Your answer must be an exact copy of the listing below.

##### The records

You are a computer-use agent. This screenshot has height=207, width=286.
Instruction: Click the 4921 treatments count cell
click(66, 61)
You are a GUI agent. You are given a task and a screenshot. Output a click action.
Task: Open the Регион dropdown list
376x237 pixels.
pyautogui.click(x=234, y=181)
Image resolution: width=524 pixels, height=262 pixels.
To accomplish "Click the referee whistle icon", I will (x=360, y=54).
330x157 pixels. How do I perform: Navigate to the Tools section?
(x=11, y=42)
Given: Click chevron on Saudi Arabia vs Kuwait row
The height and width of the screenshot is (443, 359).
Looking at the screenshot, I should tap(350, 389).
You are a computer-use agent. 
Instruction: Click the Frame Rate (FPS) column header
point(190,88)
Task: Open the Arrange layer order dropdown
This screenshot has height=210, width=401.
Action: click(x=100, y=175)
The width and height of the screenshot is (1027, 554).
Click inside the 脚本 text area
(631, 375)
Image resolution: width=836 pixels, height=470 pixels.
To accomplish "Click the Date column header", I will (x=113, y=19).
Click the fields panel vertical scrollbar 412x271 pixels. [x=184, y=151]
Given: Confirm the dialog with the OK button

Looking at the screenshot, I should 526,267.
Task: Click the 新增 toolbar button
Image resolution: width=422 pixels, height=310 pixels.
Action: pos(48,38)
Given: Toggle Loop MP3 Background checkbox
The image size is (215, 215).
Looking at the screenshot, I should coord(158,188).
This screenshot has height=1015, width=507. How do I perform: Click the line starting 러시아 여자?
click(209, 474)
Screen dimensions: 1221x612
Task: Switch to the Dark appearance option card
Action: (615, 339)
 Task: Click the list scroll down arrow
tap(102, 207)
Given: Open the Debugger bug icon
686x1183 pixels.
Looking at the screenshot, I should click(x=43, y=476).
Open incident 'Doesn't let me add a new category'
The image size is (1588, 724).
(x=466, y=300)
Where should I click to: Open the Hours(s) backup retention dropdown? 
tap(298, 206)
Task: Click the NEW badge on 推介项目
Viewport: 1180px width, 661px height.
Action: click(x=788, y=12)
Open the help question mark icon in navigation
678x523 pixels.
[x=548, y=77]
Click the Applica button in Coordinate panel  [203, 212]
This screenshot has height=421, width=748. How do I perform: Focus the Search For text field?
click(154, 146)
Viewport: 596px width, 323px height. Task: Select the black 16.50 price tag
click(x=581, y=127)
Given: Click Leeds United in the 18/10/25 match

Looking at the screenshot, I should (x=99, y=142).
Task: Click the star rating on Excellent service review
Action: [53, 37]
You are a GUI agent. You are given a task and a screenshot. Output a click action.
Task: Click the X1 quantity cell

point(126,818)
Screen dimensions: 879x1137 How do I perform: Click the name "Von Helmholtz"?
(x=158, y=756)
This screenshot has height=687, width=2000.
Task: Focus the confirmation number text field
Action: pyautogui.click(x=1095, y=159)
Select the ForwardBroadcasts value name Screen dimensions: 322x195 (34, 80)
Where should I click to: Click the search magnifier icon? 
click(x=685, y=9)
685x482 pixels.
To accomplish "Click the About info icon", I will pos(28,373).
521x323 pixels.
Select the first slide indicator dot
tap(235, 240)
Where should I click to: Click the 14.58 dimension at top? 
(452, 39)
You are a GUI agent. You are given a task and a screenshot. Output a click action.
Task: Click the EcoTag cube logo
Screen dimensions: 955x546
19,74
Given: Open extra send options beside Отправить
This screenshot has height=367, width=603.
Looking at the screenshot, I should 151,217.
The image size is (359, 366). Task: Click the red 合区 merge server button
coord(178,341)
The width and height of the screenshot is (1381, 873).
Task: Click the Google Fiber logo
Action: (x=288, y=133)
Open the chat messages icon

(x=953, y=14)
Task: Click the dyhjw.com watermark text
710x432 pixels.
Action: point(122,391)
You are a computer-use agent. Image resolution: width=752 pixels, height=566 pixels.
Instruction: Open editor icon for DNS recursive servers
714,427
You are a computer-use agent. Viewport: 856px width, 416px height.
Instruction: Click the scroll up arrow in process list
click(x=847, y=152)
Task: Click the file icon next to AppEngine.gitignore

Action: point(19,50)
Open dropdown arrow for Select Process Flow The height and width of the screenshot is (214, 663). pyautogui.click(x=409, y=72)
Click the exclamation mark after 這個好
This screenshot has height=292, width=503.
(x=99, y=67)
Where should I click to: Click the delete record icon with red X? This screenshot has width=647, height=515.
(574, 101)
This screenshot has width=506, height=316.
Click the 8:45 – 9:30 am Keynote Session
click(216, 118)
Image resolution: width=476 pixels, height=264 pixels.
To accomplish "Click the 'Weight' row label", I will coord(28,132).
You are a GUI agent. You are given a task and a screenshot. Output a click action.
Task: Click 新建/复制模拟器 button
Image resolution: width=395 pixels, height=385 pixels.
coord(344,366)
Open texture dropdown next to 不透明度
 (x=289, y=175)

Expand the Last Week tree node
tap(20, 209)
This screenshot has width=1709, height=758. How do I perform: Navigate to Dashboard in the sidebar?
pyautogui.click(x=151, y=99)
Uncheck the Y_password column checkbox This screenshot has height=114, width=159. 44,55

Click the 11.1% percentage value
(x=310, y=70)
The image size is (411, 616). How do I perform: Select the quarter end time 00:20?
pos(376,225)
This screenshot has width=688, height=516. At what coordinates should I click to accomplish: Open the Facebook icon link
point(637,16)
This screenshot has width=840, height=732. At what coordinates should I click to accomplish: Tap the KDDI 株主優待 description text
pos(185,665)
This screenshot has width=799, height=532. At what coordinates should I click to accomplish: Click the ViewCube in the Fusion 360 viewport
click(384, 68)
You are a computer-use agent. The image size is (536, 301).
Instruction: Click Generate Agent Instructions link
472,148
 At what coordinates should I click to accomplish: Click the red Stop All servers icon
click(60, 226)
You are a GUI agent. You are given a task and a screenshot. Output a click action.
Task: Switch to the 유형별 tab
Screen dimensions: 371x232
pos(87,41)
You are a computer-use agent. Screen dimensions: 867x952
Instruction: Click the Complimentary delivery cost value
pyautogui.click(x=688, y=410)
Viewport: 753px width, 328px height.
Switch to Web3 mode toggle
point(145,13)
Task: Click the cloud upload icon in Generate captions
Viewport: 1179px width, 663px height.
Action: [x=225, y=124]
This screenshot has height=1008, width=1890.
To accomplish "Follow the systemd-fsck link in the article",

##########

*Output*:
You are a computer-use agent. This screenshot has height=207, width=286.
Instruction: Click the 4921 treatments count cell
click(66, 61)
You are a GUI agent. You are given a task and a screenshot. Output a click action.
Task: Open the Регион dropdown list
376x237 pixels.
pyautogui.click(x=234, y=181)
Image resolution: width=524 pixels, height=262 pixels.
To accomplish "Click the referee whistle icon", I will (x=360, y=54).
330x157 pixels. How do I perform: Navigate to the Tools section?
(x=11, y=42)
Given: Click chevron on Saudi Arabia vs Kuwait row
The height and width of the screenshot is (443, 359).
Looking at the screenshot, I should tap(350, 389).
You are a computer-use agent. 
Instruction: Click the Frame Rate (FPS) column header
point(190,88)
Task: Open the Arrange layer order dropdown
This screenshot has height=210, width=401.
Action: click(x=100, y=175)
The width and height of the screenshot is (1027, 554).
Click inside the 脚本 text area
(631, 375)
Image resolution: width=836 pixels, height=470 pixels.
To accomplish "Click the Date column header", I will (x=113, y=19).
Click the fields panel vertical scrollbar 412x271 pixels. [x=184, y=151]
Given: Confirm the dialog with the OK button

Looking at the screenshot, I should 526,267.
Task: Click the 新增 toolbar button
Image resolution: width=422 pixels, height=310 pixels.
Action: pos(48,38)
Given: Toggle Loop MP3 Background checkbox
The image size is (215, 215).
Looking at the screenshot, I should coord(158,188).
This screenshot has height=1015, width=507. How do I perform: Click the line starting 러시아 여자?
click(209, 474)
Screen dimensions: 1221x612
Task: Switch to the Dark appearance option card
Action: (615, 339)
 Task: Click the list scroll down arrow
tap(102, 207)
Given: Open the Debugger bug icon
686x1183 pixels.
Looking at the screenshot, I should click(x=43, y=476).
Open incident 'Doesn't let me add a new category'
The image size is (1588, 724).
(x=466, y=300)
Where should I click to: Open the Hours(s) backup retention dropdown? 
tap(298, 206)
Task: Click the NEW badge on 推介项目
Viewport: 1180px width, 661px height.
Action: click(x=788, y=12)
Open the help question mark icon in navigation
678x523 pixels.
[x=548, y=77]
Click the Applica button in Coordinate panel  [203, 212]
This screenshot has height=421, width=748. How do I perform: Focus the Search For text field?
click(154, 146)
Viewport: 596px width, 323px height. Task: Select the black 16.50 price tag
click(x=581, y=127)
Given: Click Leeds United in the 18/10/25 match

Looking at the screenshot, I should (x=99, y=142).
Task: Click the star rating on Excellent service review
Action: [53, 37]
You are a GUI agent. You are given a task and a screenshot. Output a click action.
Task: Click the X1 quantity cell

point(126,818)
Screen dimensions: 879x1137 How do I perform: Click the name "Von Helmholtz"?
(x=158, y=756)
This screenshot has height=687, width=2000.
Task: Focus the confirmation number text field
Action: pyautogui.click(x=1095, y=159)
Select the ForwardBroadcasts value name Screen dimensions: 322x195 (34, 80)
Where should I click to: Click the search magnifier icon? 
click(x=685, y=9)
685x482 pixels.
To accomplish "Click the About info icon", I will pos(28,373).
521x323 pixels.
Select the first slide indicator dot
tap(235, 240)
Where should I click to: Click the 14.58 dimension at top? 
(452, 39)
You are a GUI agent. You are given a task and a screenshot. Output a click action.
Task: Click the EcoTag cube logo
Screen dimensions: 955x546
19,74
Given: Open extra send options beside Отправить
This screenshot has height=367, width=603.
Looking at the screenshot, I should 151,217.
The image size is (359, 366). Task: Click the red 合区 merge server button
coord(178,341)
The width and height of the screenshot is (1381, 873).
Task: Click the Google Fiber logo
Action: (x=288, y=133)
Open the chat messages icon

(x=953, y=14)
Task: Click the dyhjw.com watermark text
710x432 pixels.
Action: point(122,391)
You are a computer-use agent. Image resolution: width=752 pixels, height=566 pixels.
Instruction: Open editor icon for DNS recursive servers
714,427
You are a computer-use agent. Viewport: 856px width, 416px height.
Instruction: Click the scroll up arrow in process list
click(x=847, y=152)
Task: Click the file icon next to AppEngine.gitignore

Action: point(19,50)
Open dropdown arrow for Select Process Flow The height and width of the screenshot is (214, 663). pyautogui.click(x=409, y=72)
Click the exclamation mark after 這個好
This screenshot has height=292, width=503.
(x=99, y=67)
Where should I click to: Click the delete record icon with red X? This screenshot has width=647, height=515.
(574, 101)
This screenshot has width=506, height=316.
Click the 8:45 – 9:30 am Keynote Session
click(216, 118)
Image resolution: width=476 pixels, height=264 pixels.
To accomplish "Click the 'Weight' row label", I will coord(28,132).
You are a GUI agent. You are given a task and a screenshot. Output a click action.
Task: Click 新建/复制模拟器 button
Image resolution: width=395 pixels, height=385 pixels.
coord(344,366)
Open texture dropdown next to 不透明度
 (x=289, y=175)

Expand the Last Week tree node
tap(20, 209)
This screenshot has width=1709, height=758. How do I perform: Navigate to Dashboard in the sidebar?
pyautogui.click(x=151, y=99)
Uncheck the Y_password column checkbox This screenshot has height=114, width=159. 44,55

Click the 11.1% percentage value
(x=310, y=70)
The image size is (411, 616). How do I perform: Select the quarter end time 00:20?
pos(376,225)
This screenshot has width=688, height=516. At what coordinates should I click to accomplish: Open the Facebook icon link
point(637,16)
This screenshot has width=840, height=732. At what coordinates should I click to accomplish: Tap the KDDI 株主優待 description text
pos(185,665)
This screenshot has width=799, height=532. At what coordinates should I click to accomplish: Click the ViewCube in the Fusion 360 viewport
click(384, 68)
You are a computer-use agent. The image size is (536, 301).
Instruction: Click Generate Agent Instructions link
472,148
 At what coordinates should I click to accomplish: Click the red Stop All servers icon
click(60, 226)
You are a GUI agent. You are given a task and a screenshot. Output a click action.
Task: Switch to the 유형별 tab
Screen dimensions: 371x232
pos(87,41)
You are a computer-use agent. Screen dimensions: 867x952
Instruction: Click the Complimentary delivery cost value
pyautogui.click(x=688, y=410)
Viewport: 753px width, 328px height.
Switch to Web3 mode toggle
point(145,13)
Task: Click the cloud upload icon in Generate captions
Viewport: 1179px width, 663px height.
Action: [x=225, y=124]
This screenshot has height=1008, width=1890.
To accomplish "Follow the systemd-fsck link in the article",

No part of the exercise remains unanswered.